How digital currency is changing the world
Stan Stalnaker
IMAGINE someone came along and granted you three wishes, all concerning the structure of money. Most people would probably scratch their head, because we don’t often think about how money could be better: it’s one of the few constructs that society does not consider ripe for constant change, upgrade and evolution.
Money, for over 600 years, has been a centrally controlled social construct, and not something entrepreneurs have had much success at tinkering with – until now. The rise of digital currencies is opening new questions about how we structure value, and that means big new opportunities for entrepreneurs, businesses and society at large.
What is money?
Firstly, what is money? While the physical stuff is issued by banks on behalf of countries, the truth is that currency and money are representations of value shared between individuals or organisations – a collective mirage we all agree exists at some value. The ‘market’ determines the density and value of this mirage.
As a record, money is just information, and a tally of value shared or stored between economic actors. If action can be converted successfully to wealth, it becomes true that our activity is a function of money, and the more activity we do, the more money we should generate.
If so, why is there unemployment? By this thinking, one’s lack of activity would generate less money, and one’s greater amount of activity would result in more money, regardless of outside factors. Instead, we seem to have things the other way around – relying on the presence of money first to guide our willingness to do or not to do actions, therefore we have unemployment.
Digital currency
The emergence of digital currency is eroding this perceived shortage of money, because it gives people and organisations new ways to create, measure, exchange and store value. Instead of working for ‘money’ in the traditional sense, we can now work for ‘value’ in new ways – gathering reputational, virtual and other values along the way, which can be exchanged for other things of value. In the emerging world, anyone can create value and everyone can exchange work for that value.

**Dataset content:**
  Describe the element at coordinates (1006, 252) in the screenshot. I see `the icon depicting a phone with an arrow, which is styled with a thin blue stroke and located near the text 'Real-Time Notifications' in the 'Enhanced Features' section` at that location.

**Exercises:**
(1) Summarize the digital currency article in two sentences.
(2) According to the digital currency article, for how long has money been a centrally controlled social construct?
(3) Rewrite the digital currency article's paragraph beginning "The emergence of digital currency" as a bulleted list that keeps its main facts.

**Solution list:**
(1) Money has been a centrally controlled construct for over 600 years, but the article describes it as shared information: a tally of value between economic actors. Digital currencies give people and organizations new ways to create, measure, exchange and store value, which erodes the perceived shortage of money and opens opportunities for entrepreneurs, businesses and society.

(2) For over 600 years.

(3)
- Digital currency is eroding the perceived shortage of money.
- It gives people and organizations new ways to create, measure, exchange and store value.
- Instead of working for traditional "money," people can work for "value," gathering reputational, virtual and other values that can be exchanged for other things of value.
- In the emerging world, anyone can create value and everyone can exchange work for it.